Мона не сводит с него глаз. Сперва удивляется, откуда он столько о ней знает. Потом начинает понимать, к чему он клонит.
– Девочка моя, – добродушно и жалостливо обращается к ней Келли, – ты ни разу не удивилась, почему я с самого начала разговора зову тебя «сестрой»?
Мама
Глава 48
Городской парк посреди Винка даже среди ночи выглядит ухоженным и чистеньким. В нем не найдешь ни листика не на своем месте. Дорожки чище инструментов иных дантистов, и трава своей зеленью пристыдит зеленую краску.
Здесь так всегда. В любое время года одно и то же.
Жители Винка не задают вопросов. И, хотя травка так и просит раскинуть на ней пледы для пикника или побегать в пятнашки, подобное строго запрещается – никто не ходит по траве, никогда и ни за что. Потому никто и не испытал странного чувства, что накрыло бы их при такой попытке – как будто проходишь сквозь стенку пузыря, попадая из реального, уязвимого, подверженного переменам мира в другой, идеальной сохранности, где приятный летний денек словно застыл в акриле.
Посреди Винка, за пределами дорожек, в сущности, не парк, а память, мгновенье, не замаранное движением времени.
У нездешних свои представления о том, как должен выглядеть городок. Некоторые пейзажи нуждаются в охране. По ним нельзя ходить – это подпортит их совершенство.

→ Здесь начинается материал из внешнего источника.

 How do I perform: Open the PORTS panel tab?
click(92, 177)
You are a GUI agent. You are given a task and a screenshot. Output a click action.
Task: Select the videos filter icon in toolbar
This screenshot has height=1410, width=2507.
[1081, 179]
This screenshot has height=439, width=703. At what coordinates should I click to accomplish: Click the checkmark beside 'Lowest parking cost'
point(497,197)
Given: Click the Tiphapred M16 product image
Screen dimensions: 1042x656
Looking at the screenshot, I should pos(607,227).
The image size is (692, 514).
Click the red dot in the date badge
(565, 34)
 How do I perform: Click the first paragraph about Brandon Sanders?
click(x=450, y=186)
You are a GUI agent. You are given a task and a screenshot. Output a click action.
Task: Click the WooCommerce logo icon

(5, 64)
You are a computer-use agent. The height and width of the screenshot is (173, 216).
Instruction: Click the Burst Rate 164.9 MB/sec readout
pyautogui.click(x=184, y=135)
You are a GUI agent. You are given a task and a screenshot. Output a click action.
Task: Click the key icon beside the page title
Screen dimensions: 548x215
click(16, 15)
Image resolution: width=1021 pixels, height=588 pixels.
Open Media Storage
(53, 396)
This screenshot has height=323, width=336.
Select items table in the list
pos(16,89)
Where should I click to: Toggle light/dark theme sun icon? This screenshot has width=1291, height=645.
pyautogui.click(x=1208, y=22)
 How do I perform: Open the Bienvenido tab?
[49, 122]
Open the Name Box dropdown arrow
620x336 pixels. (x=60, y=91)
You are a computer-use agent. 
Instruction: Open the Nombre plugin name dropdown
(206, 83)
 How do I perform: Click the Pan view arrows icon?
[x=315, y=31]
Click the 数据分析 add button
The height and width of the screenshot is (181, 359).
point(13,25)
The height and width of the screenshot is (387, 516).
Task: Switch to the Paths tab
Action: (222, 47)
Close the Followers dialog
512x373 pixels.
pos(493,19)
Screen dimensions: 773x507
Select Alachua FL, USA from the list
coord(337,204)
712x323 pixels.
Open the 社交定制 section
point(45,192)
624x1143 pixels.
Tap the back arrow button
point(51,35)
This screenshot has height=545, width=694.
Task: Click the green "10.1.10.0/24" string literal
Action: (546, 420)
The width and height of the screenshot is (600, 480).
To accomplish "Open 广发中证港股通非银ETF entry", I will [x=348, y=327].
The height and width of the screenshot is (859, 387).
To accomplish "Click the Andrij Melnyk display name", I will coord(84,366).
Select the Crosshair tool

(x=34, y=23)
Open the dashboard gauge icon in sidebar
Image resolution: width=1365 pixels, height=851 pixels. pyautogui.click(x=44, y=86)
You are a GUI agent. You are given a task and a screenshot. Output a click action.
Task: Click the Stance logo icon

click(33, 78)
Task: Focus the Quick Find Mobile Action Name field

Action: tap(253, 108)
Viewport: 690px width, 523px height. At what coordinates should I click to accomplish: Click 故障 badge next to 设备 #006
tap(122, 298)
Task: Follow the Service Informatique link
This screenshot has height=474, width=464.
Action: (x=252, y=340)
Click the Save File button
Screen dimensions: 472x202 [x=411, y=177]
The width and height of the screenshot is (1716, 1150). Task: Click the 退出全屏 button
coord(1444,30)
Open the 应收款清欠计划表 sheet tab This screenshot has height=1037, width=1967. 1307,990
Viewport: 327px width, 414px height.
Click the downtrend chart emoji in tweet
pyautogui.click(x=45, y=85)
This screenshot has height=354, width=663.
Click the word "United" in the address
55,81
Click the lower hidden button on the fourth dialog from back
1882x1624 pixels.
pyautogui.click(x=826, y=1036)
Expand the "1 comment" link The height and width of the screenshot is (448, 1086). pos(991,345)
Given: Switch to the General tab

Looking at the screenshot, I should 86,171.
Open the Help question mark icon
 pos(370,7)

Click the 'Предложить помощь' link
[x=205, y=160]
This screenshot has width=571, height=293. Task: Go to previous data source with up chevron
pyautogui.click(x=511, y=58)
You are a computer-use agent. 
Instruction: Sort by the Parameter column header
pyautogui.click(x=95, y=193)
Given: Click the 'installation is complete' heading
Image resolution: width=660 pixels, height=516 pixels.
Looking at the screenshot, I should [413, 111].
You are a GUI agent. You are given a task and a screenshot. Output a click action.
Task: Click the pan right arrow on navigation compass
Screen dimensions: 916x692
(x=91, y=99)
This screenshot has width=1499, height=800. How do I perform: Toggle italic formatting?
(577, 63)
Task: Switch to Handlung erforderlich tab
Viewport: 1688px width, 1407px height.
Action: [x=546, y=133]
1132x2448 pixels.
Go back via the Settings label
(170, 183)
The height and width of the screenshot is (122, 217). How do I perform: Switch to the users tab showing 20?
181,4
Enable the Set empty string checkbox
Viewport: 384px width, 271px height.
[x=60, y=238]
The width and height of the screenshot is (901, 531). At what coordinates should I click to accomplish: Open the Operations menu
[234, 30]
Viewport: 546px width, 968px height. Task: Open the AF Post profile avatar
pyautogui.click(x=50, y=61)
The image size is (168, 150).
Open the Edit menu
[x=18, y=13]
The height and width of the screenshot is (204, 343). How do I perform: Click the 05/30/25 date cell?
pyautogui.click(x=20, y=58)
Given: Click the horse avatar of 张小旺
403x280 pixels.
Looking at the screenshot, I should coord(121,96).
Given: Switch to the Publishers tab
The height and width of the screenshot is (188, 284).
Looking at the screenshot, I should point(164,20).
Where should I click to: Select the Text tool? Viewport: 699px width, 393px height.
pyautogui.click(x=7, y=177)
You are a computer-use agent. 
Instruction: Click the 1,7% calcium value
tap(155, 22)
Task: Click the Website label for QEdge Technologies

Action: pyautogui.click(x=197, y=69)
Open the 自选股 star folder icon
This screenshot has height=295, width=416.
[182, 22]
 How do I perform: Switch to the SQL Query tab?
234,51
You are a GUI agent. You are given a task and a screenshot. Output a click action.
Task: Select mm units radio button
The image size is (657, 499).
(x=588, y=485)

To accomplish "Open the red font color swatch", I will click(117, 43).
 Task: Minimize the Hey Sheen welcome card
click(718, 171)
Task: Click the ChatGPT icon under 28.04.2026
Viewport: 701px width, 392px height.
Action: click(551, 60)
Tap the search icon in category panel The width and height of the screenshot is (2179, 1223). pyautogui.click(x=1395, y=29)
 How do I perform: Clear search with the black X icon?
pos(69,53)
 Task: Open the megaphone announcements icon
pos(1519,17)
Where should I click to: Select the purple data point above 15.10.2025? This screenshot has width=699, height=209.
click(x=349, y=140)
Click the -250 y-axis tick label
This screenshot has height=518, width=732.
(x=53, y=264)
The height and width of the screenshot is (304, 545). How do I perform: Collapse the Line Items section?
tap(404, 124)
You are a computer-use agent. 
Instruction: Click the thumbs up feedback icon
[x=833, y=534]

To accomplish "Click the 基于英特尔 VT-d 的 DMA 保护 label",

Они такие, как есть, – навеки.
Но сейчас, в глухой ночи, кто-то появляется.
Это – так бы решил случайный наблюдатель, окажись он здесь, – мальчик лет девяти в тапочках и пижамке с кроликами, чуть попахивающей дымом. Очки ему велики, к тому же они без стекол. И он без конца поправляет их на носу. На плече у мальчугана маленький рюкзак, и в нем при каждом шаге что-то тихо позвякивает.
Недовольно крякнув, мальчик останавливается, открывает рюкзачок и достает из него два тонких, как лезвие бритвы, идеально посеребренных ручных зеркальца. Запустив руку глубже, вытаскивает большой носовой платок. Заворачивает в него одно зеркало и снова прячет в рюкзак.